The average monthly hiring rate over the past three months has slightly decreased to just over 200,000, down from an average of around 320,000 during the same period last year. Notably, the job gains in November were concentrated in specific sectors, with the health care industry leading the way by adding 93,000 jobs, followed by hotels and restaurants with 40,000, and governments contributing 49,000 jobs.
Conversely, some sectors experienced job cuts, including retailers, shipping and warehousing companies, and temporary help agencies.
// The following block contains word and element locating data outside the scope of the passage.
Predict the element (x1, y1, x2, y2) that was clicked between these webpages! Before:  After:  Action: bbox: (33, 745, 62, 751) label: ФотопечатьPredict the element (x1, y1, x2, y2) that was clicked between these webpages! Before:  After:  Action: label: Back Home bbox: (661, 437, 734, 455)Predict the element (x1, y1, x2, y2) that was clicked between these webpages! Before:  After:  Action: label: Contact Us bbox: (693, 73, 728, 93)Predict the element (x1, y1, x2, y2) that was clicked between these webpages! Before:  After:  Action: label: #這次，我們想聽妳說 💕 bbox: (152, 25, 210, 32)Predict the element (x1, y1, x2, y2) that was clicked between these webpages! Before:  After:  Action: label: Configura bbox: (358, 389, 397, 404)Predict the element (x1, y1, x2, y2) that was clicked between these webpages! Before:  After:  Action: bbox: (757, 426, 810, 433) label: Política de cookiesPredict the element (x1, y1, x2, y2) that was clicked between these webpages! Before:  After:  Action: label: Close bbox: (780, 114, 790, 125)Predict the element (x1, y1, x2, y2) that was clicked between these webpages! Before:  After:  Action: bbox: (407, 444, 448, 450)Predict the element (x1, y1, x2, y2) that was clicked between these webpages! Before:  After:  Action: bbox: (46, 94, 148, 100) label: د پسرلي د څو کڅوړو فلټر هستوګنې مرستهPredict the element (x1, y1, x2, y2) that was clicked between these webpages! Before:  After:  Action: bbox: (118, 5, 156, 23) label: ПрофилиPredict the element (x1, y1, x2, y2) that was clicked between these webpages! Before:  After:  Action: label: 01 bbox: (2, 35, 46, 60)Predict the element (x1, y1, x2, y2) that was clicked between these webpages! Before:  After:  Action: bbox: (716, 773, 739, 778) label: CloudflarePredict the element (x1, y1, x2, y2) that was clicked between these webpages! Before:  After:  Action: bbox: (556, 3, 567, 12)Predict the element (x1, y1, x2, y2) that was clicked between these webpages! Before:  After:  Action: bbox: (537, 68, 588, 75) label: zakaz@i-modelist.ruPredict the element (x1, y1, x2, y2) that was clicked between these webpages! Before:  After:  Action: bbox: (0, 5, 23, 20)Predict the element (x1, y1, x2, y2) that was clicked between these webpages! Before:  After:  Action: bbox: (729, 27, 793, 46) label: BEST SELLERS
Despite the moderation in job growth, wages continue to increase at a slower but still-healthy pace. In November, average hourly pay rose by 4% compared to the same period the previous year, marking the slowest pace in over two years. Nevertheless, average pay is growing faster than inflation, providing support for consumer spending.
As the Federal Reserve prepares to meet next week, it is expected to maintain its benchmark rate unchanged for the third consecutive time, given the easing inflation pressures. While speculation exists about the possibility of future rate cuts, most economists anticipate a cautious approach, potentially occurring in the second half of 2024.
In conclusion, the latest economic indicators, including the robust job growth and declining unemployment rate, suggest that the U.S. economy is heading towards a “soft landing.” While the pace of hiring has moderated, the overall outlook remains positive, supporting steady growth and easing inflation pressures. The Federal Reserve’s efforts to balance economic expansion and inflation control appear to be making headway, with the economy still growing despite a series of interest rate hikes.